Le « plus grand projet de transport d’hydrocarbures dans l’histoire du Canada », l’oléoduc Énergie Est, bat dramatiquement de l’aile. La suspension des audiences publiques à Montréal cette semaine confirme non seulement la solide opposition au gigantesque pipeline, elle révèle également l’imbroglio entourant le projet.

On voit maintenant qu’il ne s’agit plus simplement d’évaluer si le jeu en vaut la chandelle, si les bénéfices économiques dépassent les inconvénients environnementaux — ce dont doutent même les maires de Montréal et de Laval et l’Union des municipalités —, il s’agit également du manque de crédibilité de l’Office national de l’énergie ainsi que des tactiques suspectes de TransCanada, le promoteur du projet. Il n’y a plus qu’un problème, en d’autres mots, il y en a trois.

L’environnement, d’abord. Le transport de 1,1 million de barils de pétrole par jour d’un bout à l’autre du Canada est insensé en regard des engagements de réduction de gaz à effet de serre. Il est impossible de promouvoir la production des sables bitumineux, un produit trois ou quatre fois plus toxique que le pétrole traditionnel, tout en réduisant les émissions de CO2, disent les experts. Comme ce n’était pas assez, nous n’avons pas besoin de ce pétrole, expliquait lundi une porte-parole de Vigilance hydrocarbure Québec. Traversant 4600 km depuis l’Alberta jusqu’au Nouveau-Brunswick, ce pétrole ne servira ni au Québec ni même au Nouveau-Brunswick. Il est destiné presque entièrement à la vente outre-mer.

L’Office national de l’énergie, ensuite. Depuis que le gouvernement conservateur a aboli les agences environnementales devant surveiller le secteur énergétique, pelletant ces responsabilités dans la cour de l’ONE, on sait que l’organisme n’est pas à la hauteur. Le régulateur fédéral publie rarement des lettres d’exécution et punit encore plus rarement les compagnies fautives. En janvier dernier, un rapport de la Commission fédérale sur l’environnement et le développement durable jugeait que le processus de surveillance d’oléoducs était défaillant dans 50 % des cas étudiés. De plus, jusqu’à l’année dernière, l’ONE n’avait aucun mécanisme en place pour imposer des amendes aux compagnies ne respectant pas les codes.

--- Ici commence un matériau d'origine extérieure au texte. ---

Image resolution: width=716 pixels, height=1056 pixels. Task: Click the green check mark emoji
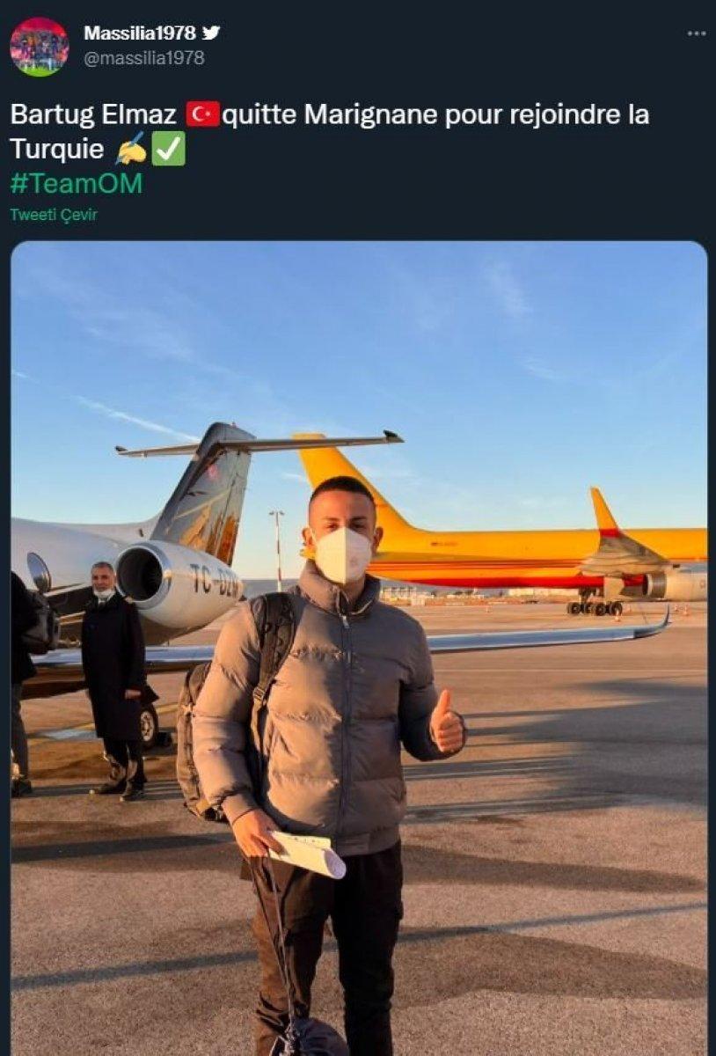pyautogui.click(x=168, y=149)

Basé à Calgary et dirigé par un homme, Peter Watson, qui a d’abord fait carrière dans le secteur énergétique, l’ONE a longtemps été soupçonné d’être à la solde de cette industrie. Depuis que deux de ses commissaires ont rencontré « en secret » un certain conseiller spécial de TransCanada, l’ex-premier ministre Jean Charest, il n’est plus possible d’en douter. Les mensonges du régulateur à ce sujet, affirmant à deux reprises que cette rencontre n’avait pas eu lieu, suivis du refus de récuser les deux commissaires, n’ont fait qu’enfoncer le clou. Et que dire d’un homme ayant musclé sa carrière politique en tant que ministre de l’Environnement (sous Brian Mulroney) se retrouvant, sitôt sorti de la politique, dans le camp adverse ? Un parcours qui en dit long sur l’histoire d’amour entre le politique et le secteur énergétique.